» Source text:

SQL Saturday statistics – Web Scraping with R and SQL Server

I wanted to check a simple query: How many times has a particular topic been presented and from how many different presenters.

Sounds interesting, tackling the problem should not be a problem, just that the end numbers may vary, since there will be some text analysis included.

First of all, some web scraping and getting the information from Sqlsaturday web page. Reading the information from the website, and with R/Python integration into SQL Server, this is fairly straightforward task:

EXEC sp_execute_external_script
 @language = N'R'
 ,@script = N'
 library(rvest)
 library(XML)
 library(dplyr)

#URL to schedule
 url_schedule <- ''http://www.sqlsaturday.com/687/Sessions/Schedule.aspx''

#Read HTML
 webpage <- read_html(url_schedule)

# Event schedule
 schedule_info <- html_nodes(webpage, ''.session-schedule-cell-info'') # OK

# Extracting HTML content
 ht <- html_text(schedule_info)

df <- data.frame(data=ht)

#create empty DF
 df_res <- data.frame(title=c(), speaker=c())

for (i in 1:nrow(df)){
 #print(df[i])
 if (i %% 2 != 0) #odd flow
 print(paste0("title is: ", df$data[i]))
 if (i %% 2 == 0) #even flow
 print(paste0("speaker is: ", df$data[i]))
 df_res <- rbind(df_res, data.frame(title=df$data[i], speaker=df$data[i+1]))
 }
df_res_new = df_res[seq(1, nrow(df_res), 2), ]
OutputDataSet <- df_res_new'

Python offers Beautifulsoup library that will do pretty much the same (or even better) job as rvest and XML packages combined. Nevertheless, once we have the data from a test page out (in this case I am reading the Slovenian SQLSaturday 2017 schedule, simply because, it is awesome), we can “walk though” the whole web page and generate all the needed information.

SQLSaturday website has every event enumerated, making it very easy to parametrize the web scrapping process:

2017-11-12 13_13_30-SQLSaturday #687 - Slovenia 2017 _ Sessions _ Schedule

So we will scrape through last 100 events, by simply incrementing the integer of the event; so input parameter will be parsed as:

http://www.sqlsaturday.com/600/Sessions/Schedule.aspx

http://www.sqlsaturday.com/601/Sessions/Schedule.aspx

http://www.sqlsaturday.com/602/Sessions/Schedule.aspx

and so on, regardless of the fact if the website functions or not. Results will be returned back to the SQL Server database.

Creating stored procedure will go the job:

USE SqlSaturday;
GO

CREATE OR ALTER PROCEDURE GetSessions
 @eventID SMALLINT
AS

DECLARE @URL VARCHAR(500)
SET @URL = 'http://www.sqlsaturday.com/' +CAST(@eventID AS NVARCHAR(5)) + '/Sessions/Schedule.aspx'

PRINT @URL

DECLARE @TEMP TABLE
(
 SqlSatTitle NVARCHAR(500)
 ,SQLSatSpeaker NVARCHAR(200)

» Task list:
A. Write out the passage from the SQL Saturday scraping post that begins at the words "I wanted to" and ends after "library(rvest)".
B. In the SQL Saturday scraping post, which Python library is said to do much the same job as the rvest and XML packages combined?

» Given information:

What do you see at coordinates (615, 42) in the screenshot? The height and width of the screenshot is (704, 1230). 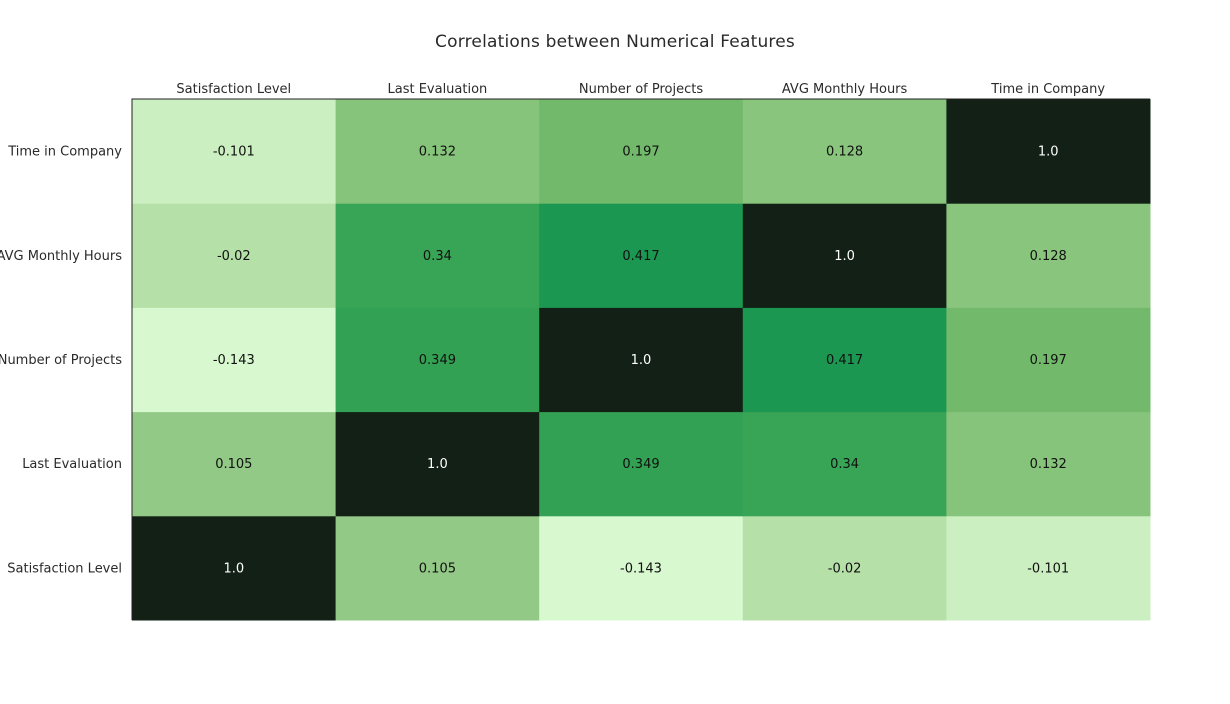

» Numbered answers:
A.
I wanted to check a simple query: How many times has a particular topic been presented and from how many different presenters.

Sounds interesting, tackling the problem should not be a problem, just that the end numbers may vary, since there will be some text analysis included.

First of all, some web scraping and getting the information from Sqlsaturday web page. Reading the information from the website, and with R/Python integration into SQL Server, this is fairly straightforward task:

EXEC sp_execute_external_script
 @language = N'R'
 ,@script = N'
 library(rvest)

B. Beautifulsoup